Excerpt to read start

In this section, we form a dataframe from the vocabulary and use the index from this to form the structure of the `Group149_vocab.txt` file. We then write this into a text file and output it. 

In [None]:
# create a dataframe for getting index easily
vocab_df = pd.DataFrame(vocab_sorted, columns = ["token"])

# create text to be written into vocab text file
vocab_text = ""                                                        # instantiated empty
for index, row in vocab_df.iterrows():
    vocab_text = vocab_text + str(row[0]) + ":" + str(index) + "\n"

# write all the processed text to file
output_file_name = "Group149_vocab.txt"
output_file_handle = open(output_file_name, 'w+')
output_file_handle.write(vocab_text)
output_file_handle.close()

#### 2.4.7 Create the Count Text File
Here, we first join all the tokens with a space such that they can be fed into the vectorizer function from `NLTK`. The function splits these using spaces and returns an object with the counts of each of the ~2500 tokens in each of the documents. 

In [None]:
def tokenizeManual(txt):
    return txt.split()

In [None]:
# instantiate count vectoriser - vocabulary specified, tokenizer is only spaces
vectorizer = CountVectorizer(vocabulary = vocab, tokenizer = tokenizeManual, lowercase = False)

Excerpt to read end
Material start

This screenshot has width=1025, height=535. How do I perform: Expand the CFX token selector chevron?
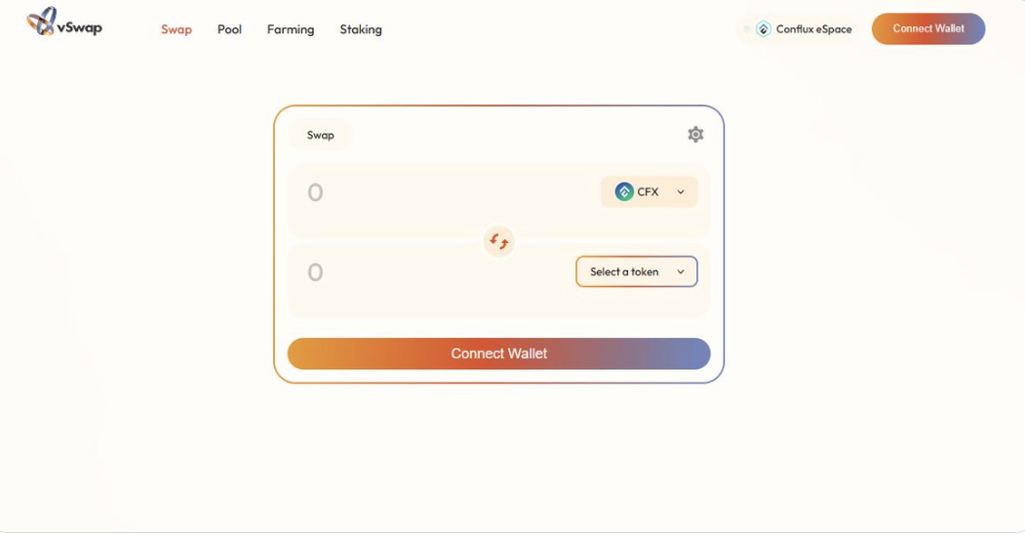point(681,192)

Material end
Material start

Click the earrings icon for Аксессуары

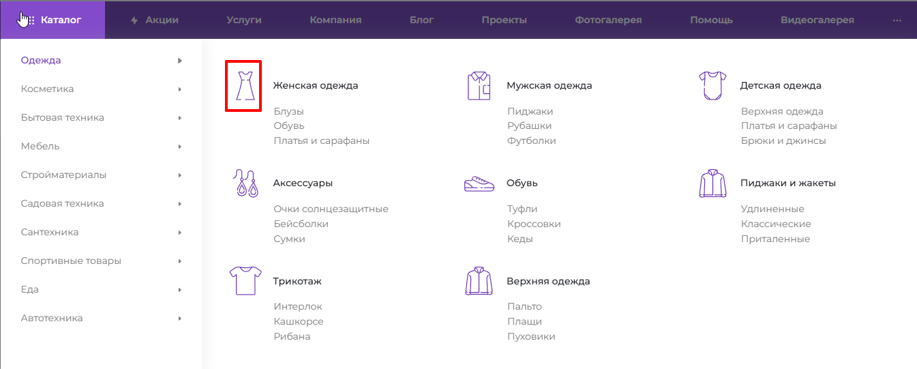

Material end

• **Requirements**
In the vocabulary file excerpt, take the part that opens with the words containing "# create text" and closes with "of the documents.", and write it out again with "vocab_string" substituted for "vocab_text".

• **Solution to this problem**
# create text to be written into vocab text file
vocab_string = ""                                                        # instantiated empty
for index, row in vocab_df.iterrows():
    vocab_string = vocab_string + str(row[0]) + ":" + str(index) + "\n"

# write all the processed text to file
output_file_name = "Group149_vocab.txt"
output_file_handle = open(output_file_name, 'w+')
output_file_handle.write(vocab_string)
output_file_handle.close()

#### 2.4.7 Create the Count Text File
Here, we first join all the tokens with a space such that they can be fed into the vectorizer function from `NLTK`. The function splits these using spaces and returns an object with the counts of each of the ~2500 tokens in each of the documents.